*Recorded information:*
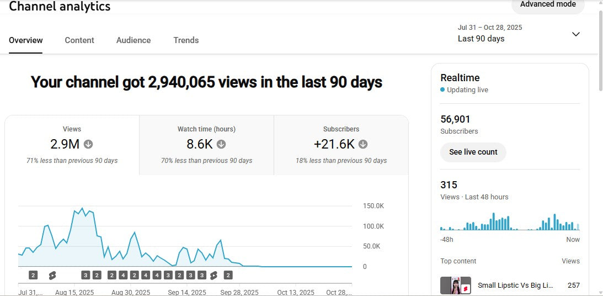Select the Watch time (hours) metric card
The width and height of the screenshot is (603, 296).
click(x=206, y=145)
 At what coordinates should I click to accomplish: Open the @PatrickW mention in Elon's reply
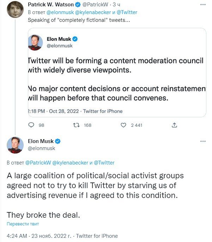(x=38, y=163)
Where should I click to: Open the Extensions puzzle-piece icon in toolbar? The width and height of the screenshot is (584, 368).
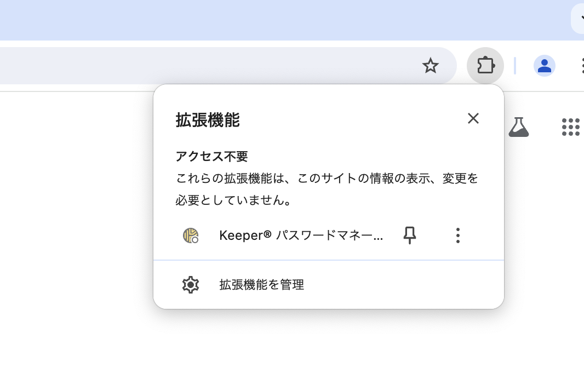[x=485, y=65]
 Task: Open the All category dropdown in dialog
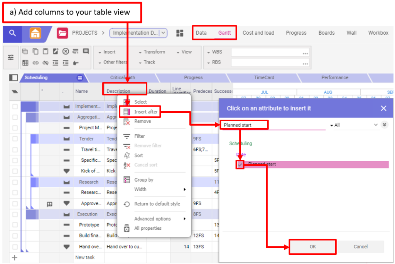[354, 125]
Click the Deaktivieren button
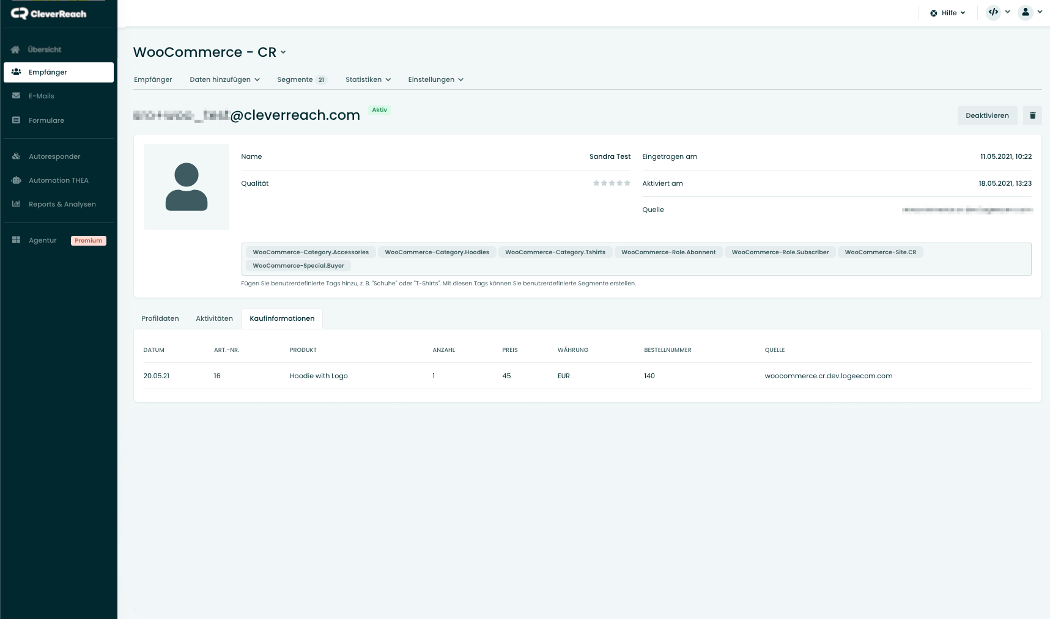The width and height of the screenshot is (1050, 619). click(x=987, y=115)
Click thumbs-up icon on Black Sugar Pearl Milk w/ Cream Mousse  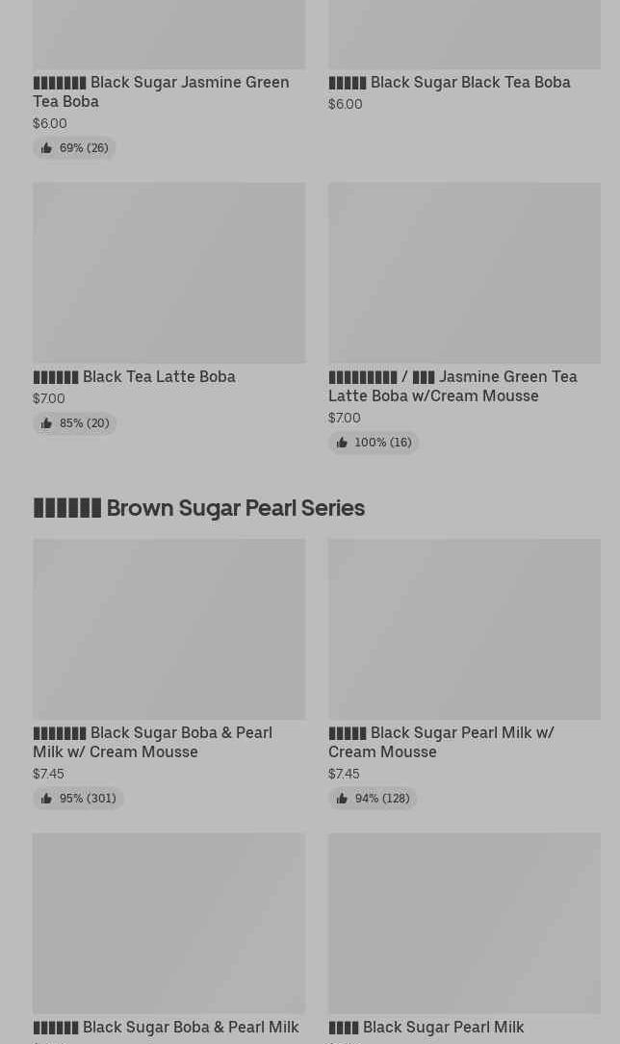coord(342,799)
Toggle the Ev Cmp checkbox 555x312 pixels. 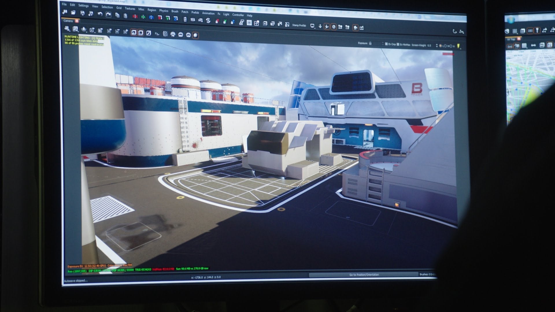point(386,44)
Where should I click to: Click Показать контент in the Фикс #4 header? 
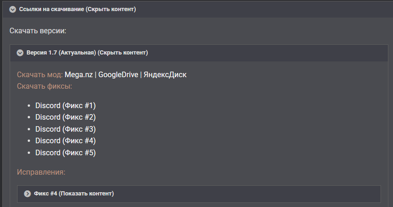click(86, 194)
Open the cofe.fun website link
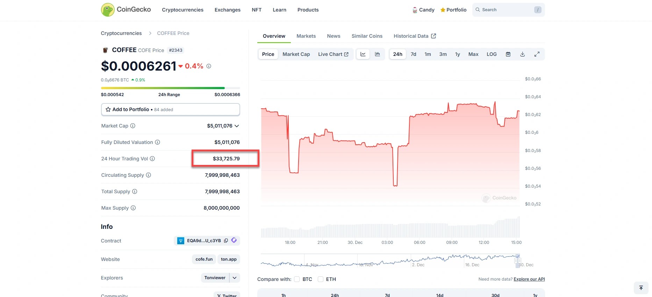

*Required work:* Rewrite the records from their first line through the line containing "[x=485, y=65]", swapping "toolbar" for "menu bar" and keeping everything else the same. Omit the pictures.

*Task output:*
Select the Watch time (hours) metric card
The width and height of the screenshot is (603, 296).
click(x=206, y=145)
 At what coordinates should I click to accomplish: Open the @PatrickW mention in Elon's reply
(x=38, y=163)
Where should I click to: Open the Extensions puzzle-piece icon in menu bar? The width and height of the screenshot is (584, 368).
[x=485, y=65]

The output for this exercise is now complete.